The churn analyst reconstructs why accounts left. Chronologically. With warning signals, lead times, and specific intervention points. Not "they churned because of product issues." The full timeline: when did support tickets spike? When did the champion stop showing up to calls? What feature gap was raised and never addressed?
The win analyst does the inverse. What actually closed the deal? Which pain resonated? Who championed it internally and what did they say?
The pattern extractor pulls structured data from every record — pain points, competitor mentions, product gaps, buying signals.
The synthesis agent finds the cross-cutting patterns. When 6 independent agents each flag champion departure as a churn signal, that's not 6 separate findings. It's one high-confidence finding, independently verified. The synthesis agent deduplicates and scores.
The auditor runs on Opus. Spot-checks 20 random quotes against source transcripts. If a quote was paraphrased — flagged. Fabricated — critical failure, score drops to zero. If quality falls below 7/10, results don't proceed to Merge. Non-negotiable.
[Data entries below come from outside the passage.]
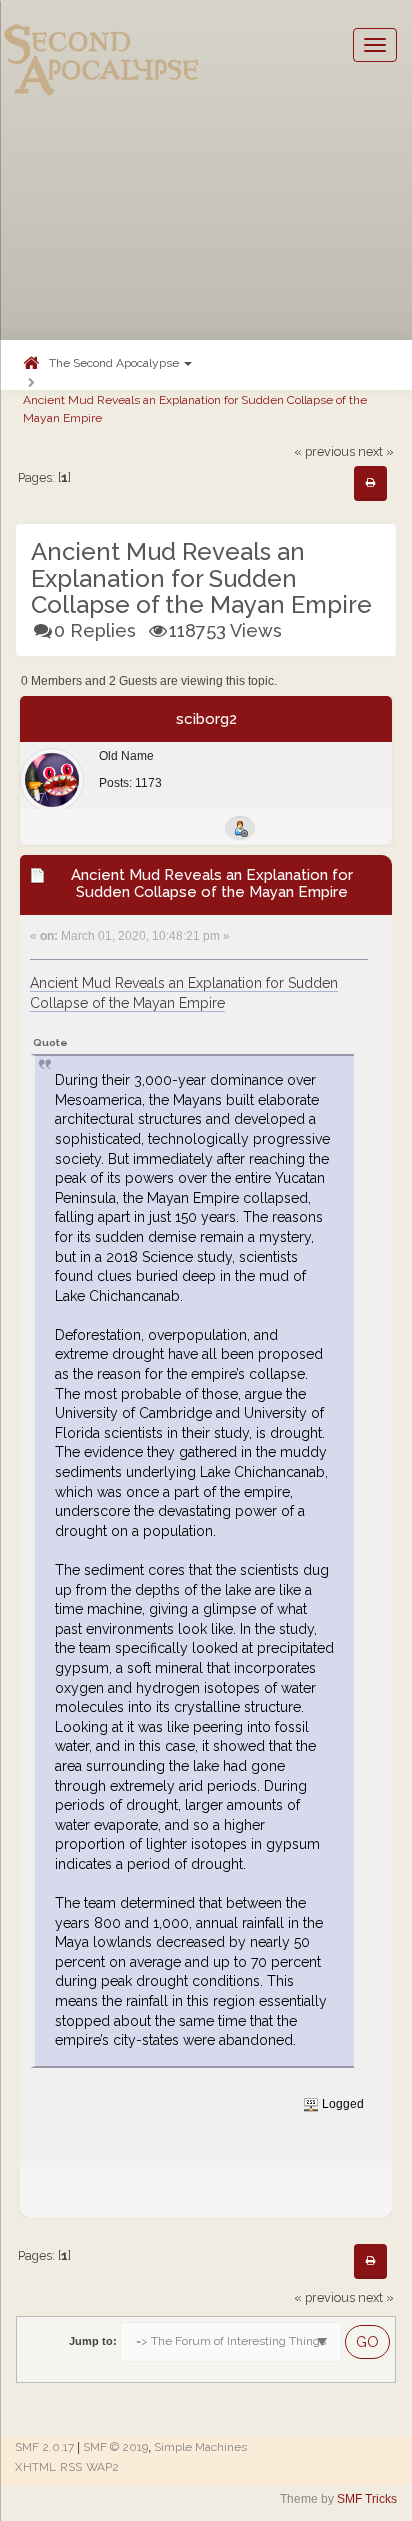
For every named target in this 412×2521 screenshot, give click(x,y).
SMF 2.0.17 (44, 2447)
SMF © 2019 (115, 2447)
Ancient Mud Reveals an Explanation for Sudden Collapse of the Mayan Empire (195, 408)
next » (376, 451)
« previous (324, 451)
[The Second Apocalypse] (102, 45)
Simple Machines (200, 2447)
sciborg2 (206, 719)
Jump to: (93, 2341)
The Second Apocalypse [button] (115, 363)
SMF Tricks (367, 2499)
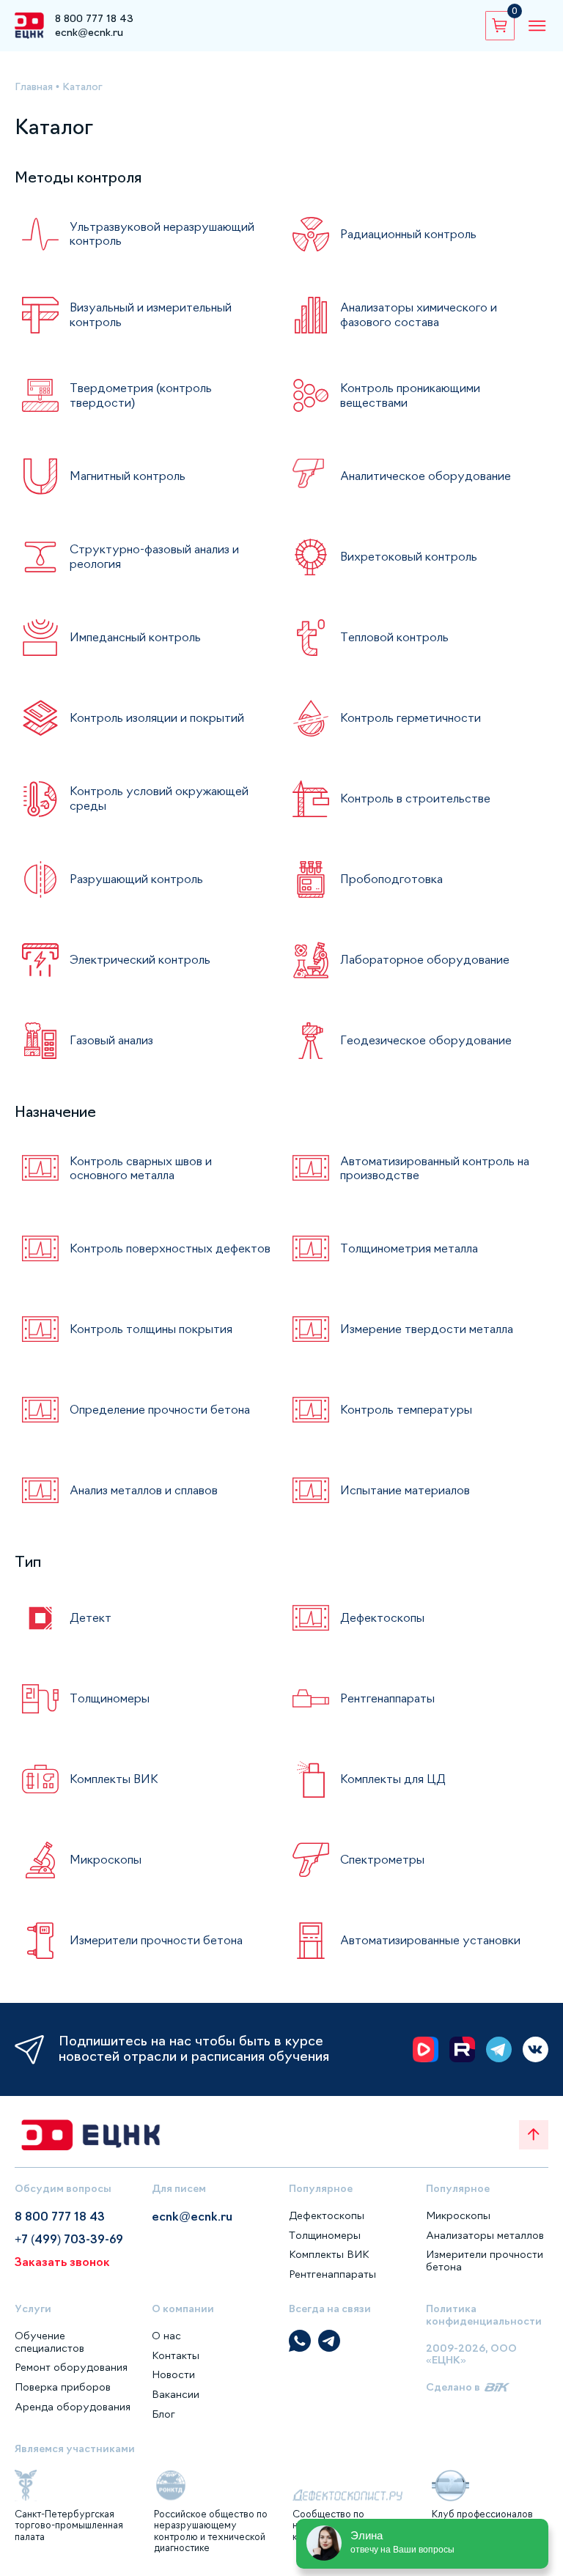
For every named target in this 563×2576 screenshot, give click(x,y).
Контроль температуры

The classifier categorizes every record before the analysts touch it.
It Runs Overnight
Got a big dataset? Start it in tmux. A watchdog script monitors for rate limits. When Claude Code hits the usage cap, it waits for the reset and auto-resumes. State saves after every wave. Nothing is lost.
Go to sleep. Wake up to a completed analysis.
The Methodology Matters More Than the Tool
This isn't a summarizer.
Every agent follows Blueprint GTM methodology:
Pain-qualified segmentation. The agents don't classify by firmographics. They classify by pain — what specific situation made this customer need you right now?
Specificity breeds trust. The standard isn't "many customers mentioned competitors." It's the exact count, percentage, and context — traced to specific calls. Generalities breed skepticism.
Source-tagged everything. Account name, call date, speaker role, verbatim quote. Every finding has a provenance trail.
Remove the methodology and you have a summarizer. Keep it and you have customer intelligence.
Why Give This Away?
The hard part was never the tool. It was figuring out what to look for.
Most teams already have hundreds of recorded calls. They just aren't extracting intelligence from them systematically. Blueprint Swarm makes the extraction trivial. The methodology is what makes the output actionable.
Try It
git clone https://github.com/SantaJordan/blueprint-swarmPut your data in a directory. Open Claude Code. Run `/blueprint-swarm /path/to/your/data`. Answer a couple questions about what you want to learn. Watch agents work.
You need Claude Code. That's it. No API keys. No infrastructure.
Your customers have been telling you everything. Start listening at scale.